Go to your CentDist output.
Create a new column in which you change the names of the factors to fit with the names in the Jaspar_non_redundant_vertebrate.mat file you used for Storm.
=substitute(b2,“V$jaspar_”,”Jaspar$”), & propogate down
Select all matrix names w/ p.<.05 & paste them into a new file called “select_mats.txt” in your /chip folder on the cluster using WinSCP.
STAMP
Getting STAMP to help classify our CentDist top hits
perl /cluster/home/g/s/gschni01/perl*/MatrixSelect.pl /cluster/home/g/s/gschni01/Jaspar_non_redundant_vertebrate.mat select_mats.txt select_mats.mat
Now, open the select_mats.mat file with WinSCP, copy everything & paste it into STAMP.

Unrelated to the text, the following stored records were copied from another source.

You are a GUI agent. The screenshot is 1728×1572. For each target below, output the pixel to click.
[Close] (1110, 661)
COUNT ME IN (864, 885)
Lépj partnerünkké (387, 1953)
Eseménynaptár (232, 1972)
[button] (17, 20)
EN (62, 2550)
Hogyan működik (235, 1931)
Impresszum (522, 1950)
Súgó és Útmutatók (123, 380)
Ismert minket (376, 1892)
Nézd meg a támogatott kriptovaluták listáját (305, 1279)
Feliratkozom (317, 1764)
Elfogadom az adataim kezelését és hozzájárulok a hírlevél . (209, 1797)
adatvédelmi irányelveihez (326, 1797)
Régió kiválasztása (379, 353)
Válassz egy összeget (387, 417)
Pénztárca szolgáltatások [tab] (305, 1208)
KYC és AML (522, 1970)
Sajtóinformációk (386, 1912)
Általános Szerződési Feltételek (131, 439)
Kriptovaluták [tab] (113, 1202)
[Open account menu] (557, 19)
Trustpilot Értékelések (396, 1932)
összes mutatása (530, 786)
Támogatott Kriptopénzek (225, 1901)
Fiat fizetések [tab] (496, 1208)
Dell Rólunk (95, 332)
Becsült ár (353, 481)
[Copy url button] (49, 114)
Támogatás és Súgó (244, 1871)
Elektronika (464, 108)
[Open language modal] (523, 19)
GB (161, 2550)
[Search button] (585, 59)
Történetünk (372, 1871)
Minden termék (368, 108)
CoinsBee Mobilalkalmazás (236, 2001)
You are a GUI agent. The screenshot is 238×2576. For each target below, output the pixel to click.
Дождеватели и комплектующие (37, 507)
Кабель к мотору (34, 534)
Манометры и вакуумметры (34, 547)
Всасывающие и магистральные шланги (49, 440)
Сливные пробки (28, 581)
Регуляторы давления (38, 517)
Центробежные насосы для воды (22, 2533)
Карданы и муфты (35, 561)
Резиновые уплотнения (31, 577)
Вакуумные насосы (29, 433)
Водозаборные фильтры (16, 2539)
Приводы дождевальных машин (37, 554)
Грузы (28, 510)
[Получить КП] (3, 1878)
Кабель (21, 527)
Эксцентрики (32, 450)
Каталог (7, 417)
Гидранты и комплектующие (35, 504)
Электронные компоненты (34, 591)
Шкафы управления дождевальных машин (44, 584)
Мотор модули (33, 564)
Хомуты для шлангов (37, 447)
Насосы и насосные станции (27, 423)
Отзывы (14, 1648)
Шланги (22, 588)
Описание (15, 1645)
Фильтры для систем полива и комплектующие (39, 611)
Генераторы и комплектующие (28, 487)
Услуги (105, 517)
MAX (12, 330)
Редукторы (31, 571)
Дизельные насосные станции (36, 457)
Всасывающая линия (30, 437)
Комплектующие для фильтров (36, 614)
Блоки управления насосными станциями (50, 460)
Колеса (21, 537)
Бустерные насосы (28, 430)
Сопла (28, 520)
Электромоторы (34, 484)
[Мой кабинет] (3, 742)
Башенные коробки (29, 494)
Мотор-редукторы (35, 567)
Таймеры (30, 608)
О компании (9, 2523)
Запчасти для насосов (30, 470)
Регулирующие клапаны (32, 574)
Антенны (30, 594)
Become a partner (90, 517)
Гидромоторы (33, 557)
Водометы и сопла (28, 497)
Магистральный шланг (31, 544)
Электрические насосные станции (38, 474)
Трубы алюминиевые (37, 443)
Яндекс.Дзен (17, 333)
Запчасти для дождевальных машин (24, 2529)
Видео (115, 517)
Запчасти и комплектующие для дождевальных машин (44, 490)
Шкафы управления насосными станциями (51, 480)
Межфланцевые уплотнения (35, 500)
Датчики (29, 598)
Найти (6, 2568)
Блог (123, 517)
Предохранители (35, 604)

Keep all the STAMP defaults & hit submit.
STAMP TreeThis indicates that enrichment of PPARG, RORA, NR4A2 could be just because of their similarity to EREs.Other enriche sites, such as SP1, FoxA2 & Myf fall in separate homology classes.
To further distinguish which one is real, you can use the enrichment ratios & p. values (the “real” TFBS should be best in both of these.